# best plants for sulcatas



## abbs (Jul 16, 2010)

What are the three/four BEST plants for sulcata's to eat?


----------



## spikethebest (Jul 16, 2010)

grasses
weeds
mustard greens
endive

just my opinion


----------



## abbs (Jul 17, 2010)

I might not have been 100% clear.. but i ment like... flowers. Exp. Hibicious....


----------



## Tom (Jul 17, 2010)

abbs, your question is not an easy one to answer. What do you mean by best? Easiest to find and grow? Highest level of nutrition? Most closely simulating a wild diet? Are you asking for babies or adults, because I'd answer differently for each?

The list of suitable sulcata foods is very long and each item on the list has its merits. I don't mean to be a pain in the rear, but its difficult to give just a quick, easy answer in this case.

Grass should be a large component of a sulcatas diet, but this is more for adults and juveniles. Succulents, like Opuntia cactus, ice plant or elephant ear, are very good nutritionally and easy to grow. Grape, rose, hibiscus and mulberry leaves are also commonly used as food for them, but I don't know if any of these would be considered a top 3 or 4 "best" food for them. Weeds like dandelion, sow thistle, mallow, plantain and filaree are all very good for them too, and would certainly have a place on my "best" list. Its not too hard to grow some of the grocery store plants either. Any of the lettuces, endive, escarole, bok choy, collard greens, mustard greens, cilantro, parsley, carrot tops, etc...

Many would argue that Mazuri should have a place on a top 4 best sulcata foods list, but I realize you were asking about plants to grow.

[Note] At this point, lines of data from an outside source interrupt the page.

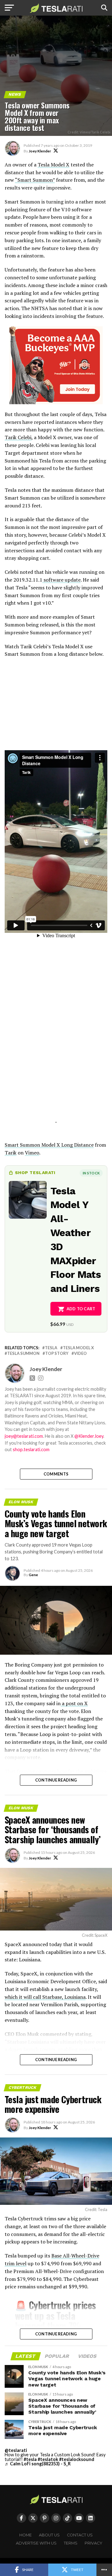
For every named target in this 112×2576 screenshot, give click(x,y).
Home (25, 2535)
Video (80, 1353)
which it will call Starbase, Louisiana (45, 1996)
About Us (49, 2535)
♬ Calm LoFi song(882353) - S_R (38, 2463)
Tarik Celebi (18, 437)
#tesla (30, 2459)
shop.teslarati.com (31, 1449)
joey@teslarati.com (24, 1436)
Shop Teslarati (35, 1172)
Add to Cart (81, 1308)
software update (61, 579)
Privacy (93, 2543)
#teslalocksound (76, 2459)
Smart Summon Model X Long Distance (49, 1144)
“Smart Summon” (35, 179)
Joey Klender (40, 151)
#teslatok (48, 2459)
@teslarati (16, 2450)
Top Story (56, 1353)
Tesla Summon (23, 1353)
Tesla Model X (53, 164)
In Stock (91, 1173)
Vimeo (32, 1152)
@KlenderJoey (88, 1436)
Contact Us (80, 2535)
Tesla (51, 1348)
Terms (70, 2543)
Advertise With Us (36, 2543)
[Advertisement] (56, 1079)
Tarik (10, 1152)
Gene (33, 1574)
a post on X (74, 1703)
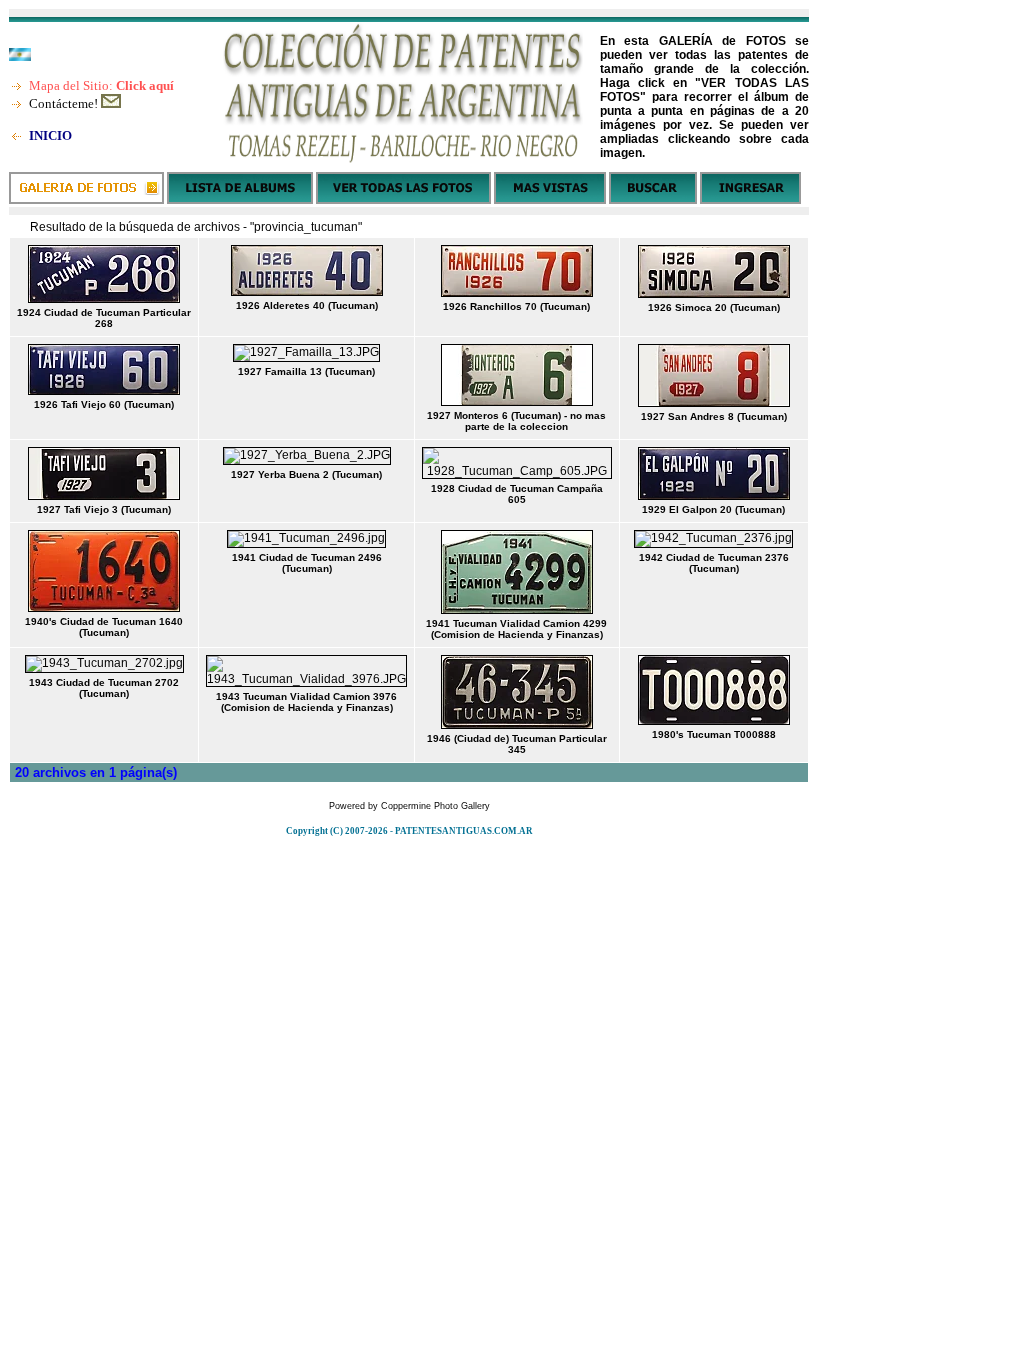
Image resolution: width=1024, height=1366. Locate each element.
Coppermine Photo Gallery (435, 806)
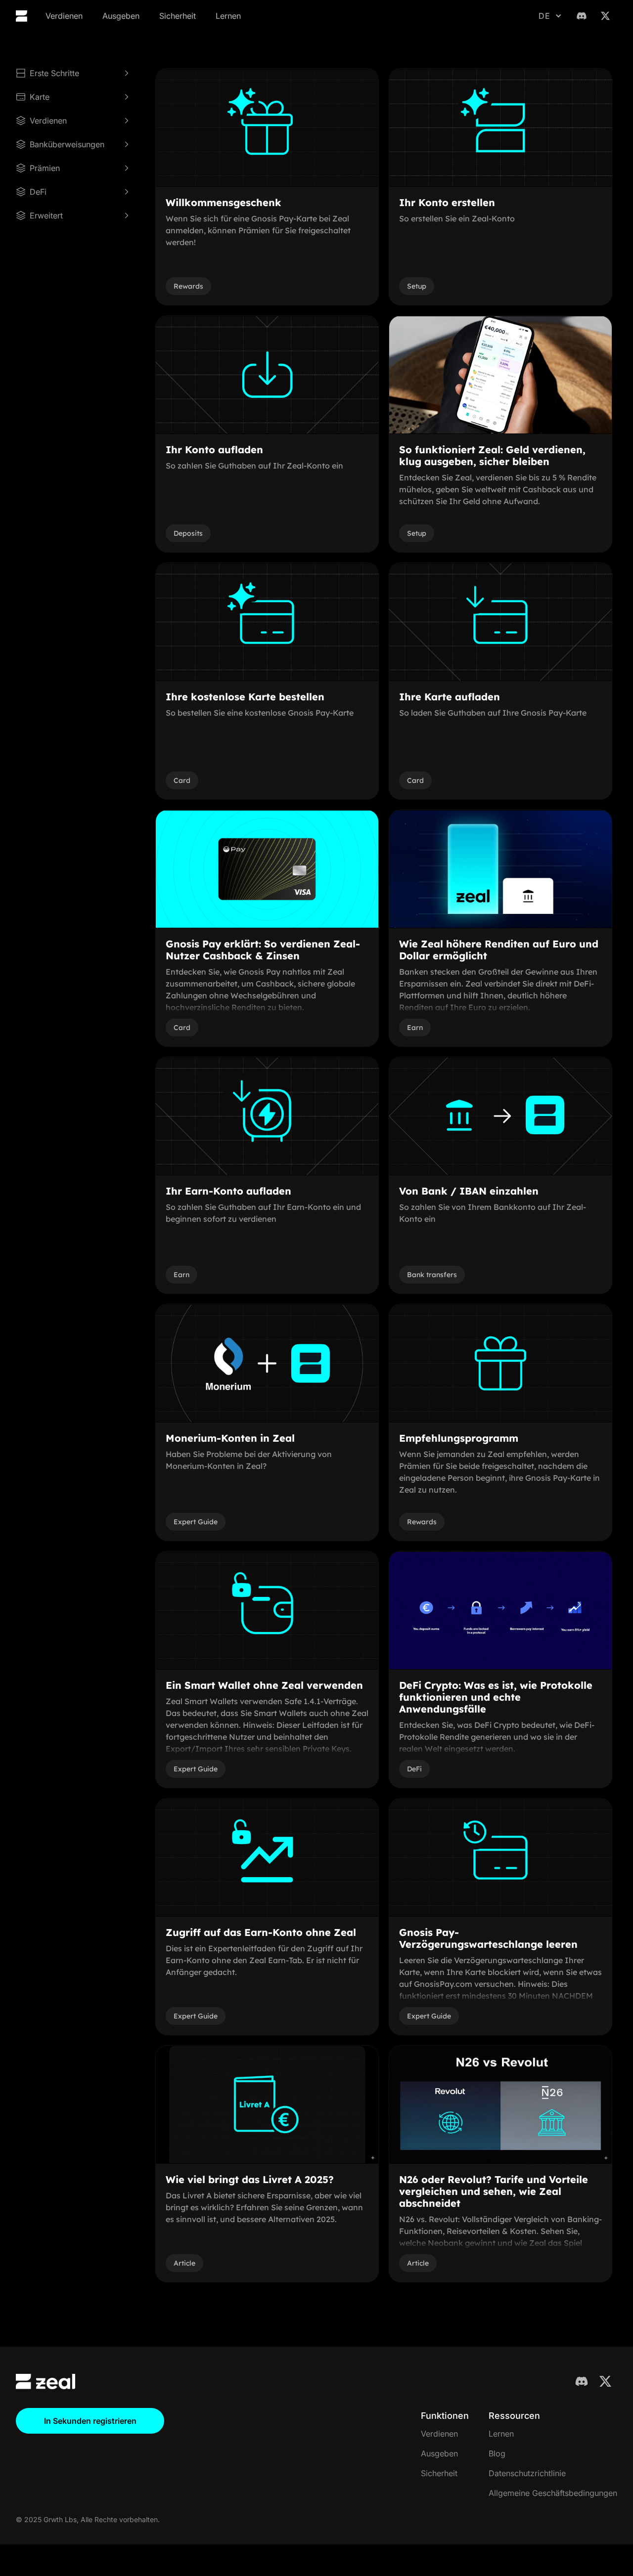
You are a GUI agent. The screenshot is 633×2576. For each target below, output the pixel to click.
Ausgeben (120, 16)
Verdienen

Hope this helps. I've listed a whole bunch of choices above. You can pick YOUR favorite four.


----------



## abbs (Jul 17, 2010)

Thanks for your help(=

HOw much does the Mazuri typically cost and where can i get it at? Do any pet stores supply it by any chance?


----------



## Tom (Jul 17, 2010)

Sorry, I don't know where in the country you are. I buy it at my local feed store. If there is a horse supply place near you they can order it for you.

Cory (Spikethebest) can ship it to you anywhere in several quantities. You can start with a small bag to try it out and order more if you like it.


----------